----- Selected passage

      There’s nothing to assimilate. We all have different backgrounds. We do not have to assimilate. We can keep our culture and ways of our ancestors. There’s nothing to assimilate to so shut up.

  5. Sherry Collins says:

    Thanks for writing this story. Several yrs ago, i saw a tv documentary on Duffy’s cut.
    My maternal family has a long history in tredyffrin twp and i wondered if they were aware of this happening. Terrible history of intolerance and fear not even 100 yrs after our country’s founding.
    As an addendum, my great aunt, harriett bernard koch, berwyn, was the 1st community nurse of the upper main line. She cared for patients berwyn, paoli, cedar hollow, malvern for decades. During the summer, my mother, jacqueline bernard byassee, would cover while aunt harriett was on vacation. In the 1950’s there was a huge need for a visiting nurse. Chester County and Bryn Mawr Hospitals the closest.
    My brother and I rode along as our mom visited patients living in lots of beautiful and isolated places.

  6. We should all thank God for Dr. Watson bringing to light the murders of these dear people and for giving them a descent burial. And to thank God for his grandfather Joe Tripician who archived evidence of these violent murders. “Go raibh míle maith agat míle uair!”(Thank you a thousand times!)

  7. Alice Hastings says:

    Where did all this happen? I’d like to visit.

    1. Terry says:

      This is very close to King & Fraser Roads in the Malvern, Pa. area. It might even be on the grounds of Immaculatta College.

  8. Ed Wimble says:

    “The work was back-breaking and so brutal that slave owners would not allow their slaves to participate.” Slavery started to be fazed out of Penna. in the Constitution of 1779. If there were any slaves in this region in 1832 they would have been elderly, if not indigent.

    1. Education in the US is abysmal, as evidenced by this comment. Escaped slaves were still being chased to Philadelphia and the north in the 1850s and ’60s! The Civil War in the 1860s ended slavery but not the discrimination!!

      1. Why must we nit pick “suffering” it was shared amoung many groups, nations, cultures ,religions and races. Everyone wants to be heard and has the right to share there histories. Could we please have compassion for all to share to their pain and injustices? .History of this planet and it’s people is so complicated it can not be totally captured through eyes of the present. Nothing is lost if we look at each other with compassion, love and empathy but there is everything to gain, otherwise in the long run “we all lose”.

  9. Terry says:

    I used to live right across King Road from Immaculatta College and worked at a facility on campus as a teenager in the 1970s. Would run and walk that area and sometimes work would have me on the grounds late in the evening or early in the AM.Never encountered anything ghostly but maybe because of my heritage and association with the Catholic College the spirits left me be…

    1. Mark says:

      Then be offended and get lost. Your people obviously came at a time when their ethnicity was accepted. Not everyone’s circumstances are exactly the same.

----------
----- Provided records

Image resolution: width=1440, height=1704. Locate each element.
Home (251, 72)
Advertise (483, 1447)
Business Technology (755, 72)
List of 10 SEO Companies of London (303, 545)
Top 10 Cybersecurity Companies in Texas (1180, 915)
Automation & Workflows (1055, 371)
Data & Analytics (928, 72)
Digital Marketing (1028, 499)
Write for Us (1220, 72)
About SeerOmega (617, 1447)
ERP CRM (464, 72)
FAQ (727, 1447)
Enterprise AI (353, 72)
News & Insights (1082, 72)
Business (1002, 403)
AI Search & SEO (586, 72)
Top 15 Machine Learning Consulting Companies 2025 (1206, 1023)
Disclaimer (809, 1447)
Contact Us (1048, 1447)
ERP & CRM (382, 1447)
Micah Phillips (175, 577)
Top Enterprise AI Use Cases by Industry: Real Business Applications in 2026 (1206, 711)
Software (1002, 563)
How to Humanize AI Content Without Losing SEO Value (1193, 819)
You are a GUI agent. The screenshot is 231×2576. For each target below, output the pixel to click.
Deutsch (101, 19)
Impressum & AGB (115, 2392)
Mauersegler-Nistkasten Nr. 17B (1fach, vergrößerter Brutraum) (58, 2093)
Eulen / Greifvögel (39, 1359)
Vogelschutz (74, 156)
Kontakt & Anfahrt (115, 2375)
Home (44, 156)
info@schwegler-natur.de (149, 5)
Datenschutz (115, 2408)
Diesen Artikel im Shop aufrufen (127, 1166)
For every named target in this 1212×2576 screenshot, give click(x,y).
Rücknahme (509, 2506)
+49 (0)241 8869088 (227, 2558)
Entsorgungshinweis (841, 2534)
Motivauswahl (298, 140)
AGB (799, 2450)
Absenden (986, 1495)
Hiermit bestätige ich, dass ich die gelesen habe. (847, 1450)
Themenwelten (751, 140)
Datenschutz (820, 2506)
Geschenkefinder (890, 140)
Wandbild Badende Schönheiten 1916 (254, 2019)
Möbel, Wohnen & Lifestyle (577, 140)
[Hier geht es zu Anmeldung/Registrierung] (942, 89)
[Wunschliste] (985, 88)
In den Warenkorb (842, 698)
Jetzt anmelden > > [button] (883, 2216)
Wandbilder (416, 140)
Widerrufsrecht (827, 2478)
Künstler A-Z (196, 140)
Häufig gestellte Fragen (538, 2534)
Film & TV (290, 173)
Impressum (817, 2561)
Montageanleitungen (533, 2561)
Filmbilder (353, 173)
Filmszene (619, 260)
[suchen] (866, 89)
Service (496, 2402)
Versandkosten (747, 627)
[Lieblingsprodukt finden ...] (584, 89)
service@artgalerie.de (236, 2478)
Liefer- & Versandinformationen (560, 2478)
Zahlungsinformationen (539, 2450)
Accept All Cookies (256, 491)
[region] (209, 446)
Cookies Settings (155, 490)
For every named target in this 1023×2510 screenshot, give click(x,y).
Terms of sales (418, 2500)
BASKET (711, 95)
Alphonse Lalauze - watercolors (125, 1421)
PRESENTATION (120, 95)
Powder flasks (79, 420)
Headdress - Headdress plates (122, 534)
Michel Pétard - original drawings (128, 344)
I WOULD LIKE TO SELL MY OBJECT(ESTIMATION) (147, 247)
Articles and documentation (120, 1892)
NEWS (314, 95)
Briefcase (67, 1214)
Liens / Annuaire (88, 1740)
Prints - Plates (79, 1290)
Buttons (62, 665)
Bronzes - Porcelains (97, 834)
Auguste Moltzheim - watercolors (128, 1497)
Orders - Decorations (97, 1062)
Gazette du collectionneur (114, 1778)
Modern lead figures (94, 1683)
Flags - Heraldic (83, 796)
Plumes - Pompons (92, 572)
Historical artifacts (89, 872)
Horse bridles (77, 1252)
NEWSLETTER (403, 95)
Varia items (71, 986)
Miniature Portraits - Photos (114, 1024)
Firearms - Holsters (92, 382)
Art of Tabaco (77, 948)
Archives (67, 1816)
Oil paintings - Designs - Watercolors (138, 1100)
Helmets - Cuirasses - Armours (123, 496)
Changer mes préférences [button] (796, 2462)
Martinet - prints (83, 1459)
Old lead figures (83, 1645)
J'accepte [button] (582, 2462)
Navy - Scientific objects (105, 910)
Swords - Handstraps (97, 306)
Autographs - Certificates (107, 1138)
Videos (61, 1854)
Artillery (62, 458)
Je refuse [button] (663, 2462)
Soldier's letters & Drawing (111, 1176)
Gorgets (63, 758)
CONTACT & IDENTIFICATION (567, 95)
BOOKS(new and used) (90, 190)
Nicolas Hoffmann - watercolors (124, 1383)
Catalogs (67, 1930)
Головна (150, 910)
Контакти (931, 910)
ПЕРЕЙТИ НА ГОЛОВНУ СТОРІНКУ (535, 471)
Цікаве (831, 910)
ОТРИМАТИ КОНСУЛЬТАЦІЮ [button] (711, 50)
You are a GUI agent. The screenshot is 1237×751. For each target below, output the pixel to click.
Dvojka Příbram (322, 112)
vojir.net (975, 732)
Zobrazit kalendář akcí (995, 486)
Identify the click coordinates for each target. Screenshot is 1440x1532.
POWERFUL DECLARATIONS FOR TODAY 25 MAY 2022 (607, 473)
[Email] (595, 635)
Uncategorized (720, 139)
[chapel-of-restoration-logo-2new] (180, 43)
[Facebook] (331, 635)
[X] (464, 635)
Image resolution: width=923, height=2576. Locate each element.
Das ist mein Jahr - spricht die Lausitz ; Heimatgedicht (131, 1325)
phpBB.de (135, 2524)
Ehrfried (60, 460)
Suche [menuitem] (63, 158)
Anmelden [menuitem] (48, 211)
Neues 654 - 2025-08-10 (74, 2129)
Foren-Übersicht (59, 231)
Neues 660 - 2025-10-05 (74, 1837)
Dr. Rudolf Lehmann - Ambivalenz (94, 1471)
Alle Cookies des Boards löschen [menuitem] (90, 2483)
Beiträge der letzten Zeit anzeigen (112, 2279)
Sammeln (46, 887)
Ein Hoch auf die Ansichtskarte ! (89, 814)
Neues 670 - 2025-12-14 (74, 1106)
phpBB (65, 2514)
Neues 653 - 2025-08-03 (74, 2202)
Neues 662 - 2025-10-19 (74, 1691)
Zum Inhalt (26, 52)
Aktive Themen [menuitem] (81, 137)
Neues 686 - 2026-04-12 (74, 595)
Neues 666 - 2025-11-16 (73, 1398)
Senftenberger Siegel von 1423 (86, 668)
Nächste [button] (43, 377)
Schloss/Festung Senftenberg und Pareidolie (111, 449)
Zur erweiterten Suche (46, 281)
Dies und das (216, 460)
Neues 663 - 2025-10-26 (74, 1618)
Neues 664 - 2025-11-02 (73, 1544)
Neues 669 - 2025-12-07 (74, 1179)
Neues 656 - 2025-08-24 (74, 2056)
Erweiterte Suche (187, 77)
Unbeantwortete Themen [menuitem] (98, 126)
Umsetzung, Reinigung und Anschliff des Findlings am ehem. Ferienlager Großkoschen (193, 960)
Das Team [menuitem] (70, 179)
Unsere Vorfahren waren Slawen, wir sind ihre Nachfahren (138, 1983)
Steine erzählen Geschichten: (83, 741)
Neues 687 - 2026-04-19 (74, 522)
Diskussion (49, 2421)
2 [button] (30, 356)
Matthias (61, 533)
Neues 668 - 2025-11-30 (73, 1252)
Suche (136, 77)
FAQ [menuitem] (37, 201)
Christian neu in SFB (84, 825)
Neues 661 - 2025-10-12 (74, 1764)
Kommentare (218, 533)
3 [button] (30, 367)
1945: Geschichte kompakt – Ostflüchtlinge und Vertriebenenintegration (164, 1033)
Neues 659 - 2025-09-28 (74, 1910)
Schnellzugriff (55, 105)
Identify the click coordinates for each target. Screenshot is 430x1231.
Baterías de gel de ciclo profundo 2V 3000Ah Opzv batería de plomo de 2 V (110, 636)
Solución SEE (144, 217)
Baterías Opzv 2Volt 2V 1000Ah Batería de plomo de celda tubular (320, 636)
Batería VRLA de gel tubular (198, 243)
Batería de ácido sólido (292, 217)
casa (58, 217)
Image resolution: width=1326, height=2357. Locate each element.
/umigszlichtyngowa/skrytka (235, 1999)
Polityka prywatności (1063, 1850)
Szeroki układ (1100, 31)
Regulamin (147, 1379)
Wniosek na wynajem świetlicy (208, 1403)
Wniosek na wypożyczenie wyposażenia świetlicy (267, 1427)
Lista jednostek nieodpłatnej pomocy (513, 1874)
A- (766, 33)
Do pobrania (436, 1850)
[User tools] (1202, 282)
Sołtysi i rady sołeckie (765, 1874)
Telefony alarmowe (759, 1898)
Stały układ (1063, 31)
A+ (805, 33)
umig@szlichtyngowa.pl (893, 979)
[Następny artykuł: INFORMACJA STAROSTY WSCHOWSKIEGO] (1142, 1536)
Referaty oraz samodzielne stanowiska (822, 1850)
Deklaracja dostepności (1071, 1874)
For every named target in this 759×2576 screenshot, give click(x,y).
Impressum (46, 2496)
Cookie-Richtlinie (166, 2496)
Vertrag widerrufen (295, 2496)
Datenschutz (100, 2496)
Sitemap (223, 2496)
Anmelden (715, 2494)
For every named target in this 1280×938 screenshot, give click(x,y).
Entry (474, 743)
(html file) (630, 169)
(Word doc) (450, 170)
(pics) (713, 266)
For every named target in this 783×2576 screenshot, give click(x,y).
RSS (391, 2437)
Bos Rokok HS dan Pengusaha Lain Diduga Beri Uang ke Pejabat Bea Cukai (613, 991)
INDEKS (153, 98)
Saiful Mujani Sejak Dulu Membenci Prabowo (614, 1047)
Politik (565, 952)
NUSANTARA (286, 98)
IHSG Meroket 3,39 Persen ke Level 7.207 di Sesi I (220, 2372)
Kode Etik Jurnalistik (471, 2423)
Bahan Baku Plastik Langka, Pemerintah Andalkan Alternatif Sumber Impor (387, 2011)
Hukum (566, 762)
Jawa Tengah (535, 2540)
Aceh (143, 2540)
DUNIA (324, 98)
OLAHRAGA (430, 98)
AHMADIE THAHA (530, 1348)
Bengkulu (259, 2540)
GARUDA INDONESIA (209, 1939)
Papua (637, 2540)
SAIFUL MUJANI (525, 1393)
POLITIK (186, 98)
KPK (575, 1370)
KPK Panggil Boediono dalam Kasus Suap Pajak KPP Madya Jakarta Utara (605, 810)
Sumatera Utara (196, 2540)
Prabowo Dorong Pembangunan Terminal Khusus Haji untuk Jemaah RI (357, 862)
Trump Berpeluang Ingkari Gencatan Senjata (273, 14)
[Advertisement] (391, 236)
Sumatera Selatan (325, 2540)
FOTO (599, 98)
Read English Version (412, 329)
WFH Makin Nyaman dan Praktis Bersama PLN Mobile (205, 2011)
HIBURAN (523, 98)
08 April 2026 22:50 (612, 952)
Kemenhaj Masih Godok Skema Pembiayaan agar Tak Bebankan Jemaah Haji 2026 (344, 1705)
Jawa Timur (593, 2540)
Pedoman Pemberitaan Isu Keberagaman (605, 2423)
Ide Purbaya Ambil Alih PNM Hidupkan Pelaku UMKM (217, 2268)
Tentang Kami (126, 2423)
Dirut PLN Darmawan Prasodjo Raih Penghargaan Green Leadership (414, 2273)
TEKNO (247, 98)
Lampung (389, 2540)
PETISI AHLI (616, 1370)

----------

» Try it: Copy from the reader comments on Duffy's Cut, starting at the words "This is very" and ending after "not the discrimination!!".

» Reply to the exercise:
This is very close to King & Fraser Roads in the Malvern, Pa. area. It might even be on the grounds of Immaculatta College.

  8. Ed Wimble says:

    “The work was back-breaking and so brutal that slave owners would not allow their slaves to participate.” Slavery started to be fazed out of Penna. in the Constitution of 1779. If there were any slaves in this region in 1832 they would have been elderly, if not indigent.

    1. Education in the US is abysmal, as evidenced by this comment. Escaped slaves were still being chased to Philadelphia and the north in the 1850s and ’60s! The Civil War in the 1860s ended slavery but not the discrimination!!